* Task instructions: For each statement, say whether it agrees with the passage on the Umbrella Corporation, giving yes or no and quoting the deciding words: 1. The writer names Code Veronica as the most significant jump toward Umbrella becoming a sinister organization. 2. The writer compares Umbrella to a corporation from Robocop. 3. Resident Evil Zero made Umbrella seem more like an actual corporation.

* Document section:
========================================

In retrospect I am amazed (although I obviously shouldn't be) at the complete moral blindness the series has exhibited towards Umbrella's clients. Who are they? Aren't they partially responsible for the horrors of Umbrella's research? One of the things that was so scary in the original Resident Evil was the fact that the perpetrators were, shockingly, a pharmaceutical company. What's scarier than a monolithic corporation motivated by nothing but greed, to whom a zombie outbreak is a tragedy only because it might affect their stocks?

This is what made Umbrella so chilling back in the day. One imagined they were like the Omni Consumer Products corporation in Robocop: a bunch of uptight suits whose disinterest in human life was so extreme it became black comedy. You can just imagine some executive sweating that he'll lose his Christmas bonus over the Arklay mansion debacle, and this is largely what gave Umbrella its terrible ambiance. Unfortunately, as the series continued and the mythology grew more elaborate, the Umbrella Corporation morphed from a simple capitalistic enterprise to a sinister organization determined to do evil for its own sake. The most significant jump in this direction was Code Veronica, which revealed Umbrella was partially owned by a dynasty of sadistic maniacs. Resident Evil Zero pushed this trend even farther, making Umbrella seem more like a cabal of sorcerers than an actual corporation. With Umbrella's motivations sinking ever further into the fantastic, the notion that they were a company with clients (one of which was the U.S.) sank into the background and finally disappeared completely. In the end Umbrella was the villain, not unchecked capitalism... which would have been a lot scarier if you ask me.

========================================

* Data:
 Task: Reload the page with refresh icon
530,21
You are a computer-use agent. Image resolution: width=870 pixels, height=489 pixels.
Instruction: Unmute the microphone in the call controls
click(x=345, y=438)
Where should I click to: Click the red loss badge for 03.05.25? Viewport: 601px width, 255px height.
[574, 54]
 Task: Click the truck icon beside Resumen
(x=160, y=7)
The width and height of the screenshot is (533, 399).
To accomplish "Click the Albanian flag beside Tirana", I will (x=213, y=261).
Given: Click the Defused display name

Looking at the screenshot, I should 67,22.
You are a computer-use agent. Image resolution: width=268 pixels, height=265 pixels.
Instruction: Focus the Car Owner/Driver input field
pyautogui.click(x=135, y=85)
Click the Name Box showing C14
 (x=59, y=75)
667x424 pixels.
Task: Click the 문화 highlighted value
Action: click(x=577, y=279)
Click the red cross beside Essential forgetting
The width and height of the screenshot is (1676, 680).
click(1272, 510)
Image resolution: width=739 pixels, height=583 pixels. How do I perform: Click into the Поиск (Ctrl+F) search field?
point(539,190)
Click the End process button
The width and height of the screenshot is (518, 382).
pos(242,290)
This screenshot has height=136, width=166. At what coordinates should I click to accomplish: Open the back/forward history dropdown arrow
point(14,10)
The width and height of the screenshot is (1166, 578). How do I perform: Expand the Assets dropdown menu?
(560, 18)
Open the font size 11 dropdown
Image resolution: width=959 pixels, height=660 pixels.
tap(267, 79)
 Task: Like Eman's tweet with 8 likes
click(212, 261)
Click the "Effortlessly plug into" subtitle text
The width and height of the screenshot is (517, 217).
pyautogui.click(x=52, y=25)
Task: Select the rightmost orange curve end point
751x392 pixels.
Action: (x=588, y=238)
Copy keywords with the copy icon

========================================

* Answer section:
1. Yes: "The most significant jump in this direction was Code Veronica"
2. Yes: "One imagined they were like the Omni Consumer Products corporation in Robocop"
3. No: "making Umbrella seem more like a cabal of sorcerers than an actual corporation"